London. A street leading to the Tower.
[Enter QUEEN and Ladies]
KING RICHARD II:
- Join not with grief, fair woman, do not so,
- To make my end too sudden: learn, good soul,
- To think our former state a happy dream;
- From which awaked, the truth of what we are
- Shows us but this: I am sworn brother, sweet,
- To grim Necessity, and he and I
- Will keep a league till death. Hie thee to France
- And cloister thee in some religious house:
- Our holy lives must win a new world's crown,
- Which our profane hours here have stricken down.
QUEEN:
- What, is my Richard both in shape and mind
- Transform'd and weaken'd? hath Bolingbroke deposed
- Thine intellect? hath he been in thy heart?
- The lion dying thrusteth forth his paw,
- And wounds the earth, if nothing else, with rage
- To be o'erpower'd; and wilt thou, pupil-like,
- Take thy correction mildly, kiss the rod,
- And fawn on rage with base humility,
- Which art a lion and a king of beasts?
NORTHUMBERLAND:
- My lord, the mind of Bolingbroke is changed:
- You must to Pomfret, not unto the Tower.

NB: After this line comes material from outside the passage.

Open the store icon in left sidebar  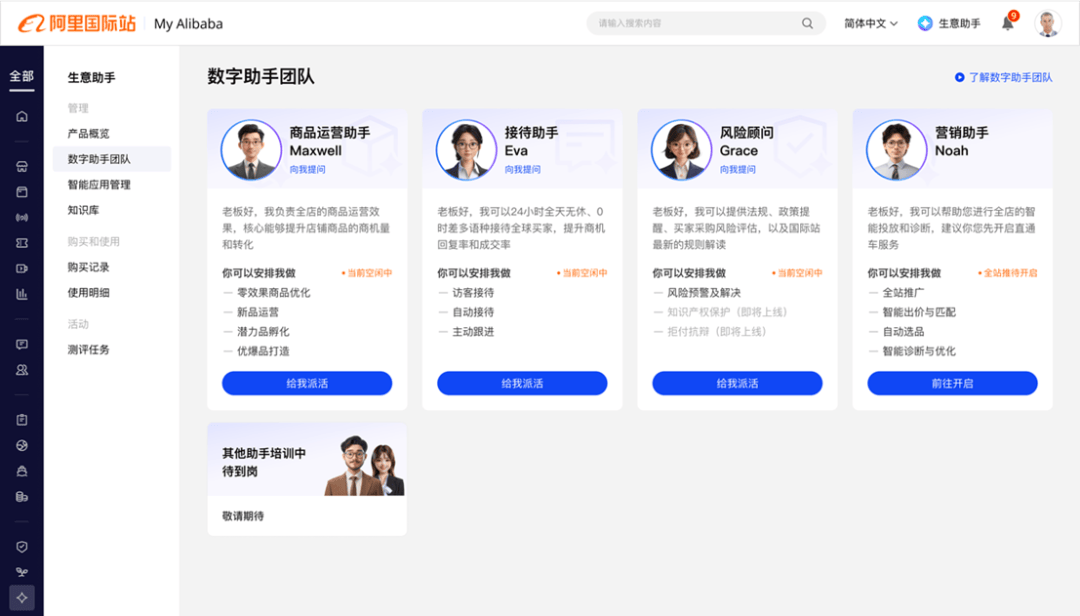(22, 167)
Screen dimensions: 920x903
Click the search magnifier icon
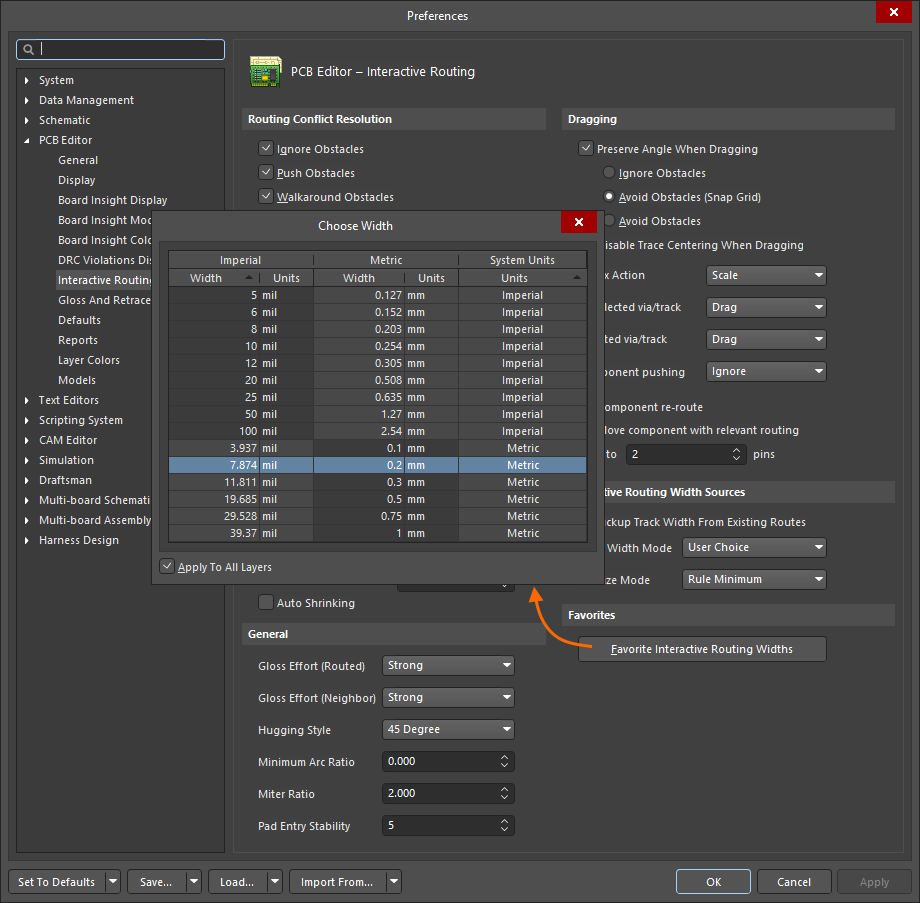point(28,49)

- And, madam, there is order ta'en for you;
- With all swift speed you must away to France.
KING RICHARD II:
- Northumberland, thou ladder wherewithal
- The mounting Bolingbroke ascends my throne,
- The time shall not be many hours of age
- More than it is ere foul sin gathering head
- Shalt break into corruption: thou shalt think,
- Though he divide the realm and give thee half,
- It is too little, helping him to all;
- And he shall think that thou, which know'st the way
- To plant unrightful kings, wilt know again,
- Being ne'er so little urged, another way
- To pluck him headlong from the usurped throne.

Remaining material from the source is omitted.